We sit idly by while this administration pours hundreds of billions of our tax money into an illegal war, based on lies. We feign outrage at the mistreatment of prisoners at Abu Ghraib, but quickly forget. We don’t care that there are still thousands of foreign prisoners sitting in American run prisons, never to face a jury, possibly never to even be charged, just rotting.
When one of the most culturally unique cities in our country is devastated, partly due to apathy on the part of our own government, we band together, give of our time and money to help our fellow Americans in their time of need, for two weeks, and then quickly go about our lives, our brothers and sisters nothing more than an afterthought while they continue to struggle to rebuild their city, their homes and their lives.
When it comes to the suffering of others, we do everything we can to ignore it or justify it, anything we can to avoid having to take responsibility for it.

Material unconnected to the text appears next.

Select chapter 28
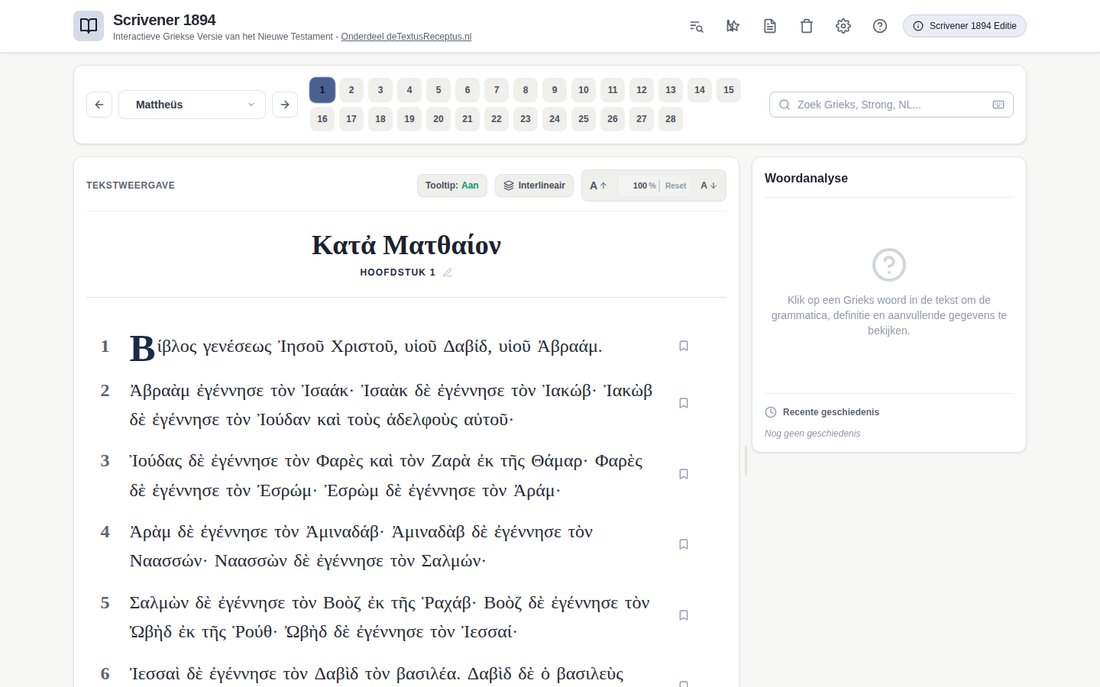1100x687 pixels. 671,119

Here is one of the memos in full, outlining the relationship of the US with Islam Karimov, the Uzbek President.
Letter #2
Confidential
Fm Tashkent
To FCO
18 March 2003
SUBJECT: US FOREIGN POLICY
SUMMARY
1. As seen from Tashkent, US policy is not much focussed on democracy or freedom. It is about oil, gas and hegemony. In Uzbekistan the US pursues those ends through supporting a ruthless dictatorship. We must not close our eyes to uncomfortable truth.
DETAIL
2. Last year the US gave half a billion dollars in aid to Uzbekistan, about a quarter of it military aid. Bush and Powell repeatedly hail Karimov as a friend and ally. Yet this regime has at least seven thousand prisoners of conscience; it is a one party state without freedom of speech, without freedom of media, without freedom of movement, without freedom of assembly, without freedom of religion. It practices, systematically, the most hideous tortures on thousands. Most of the population live in conditions precisely analogous with medieval serfdom.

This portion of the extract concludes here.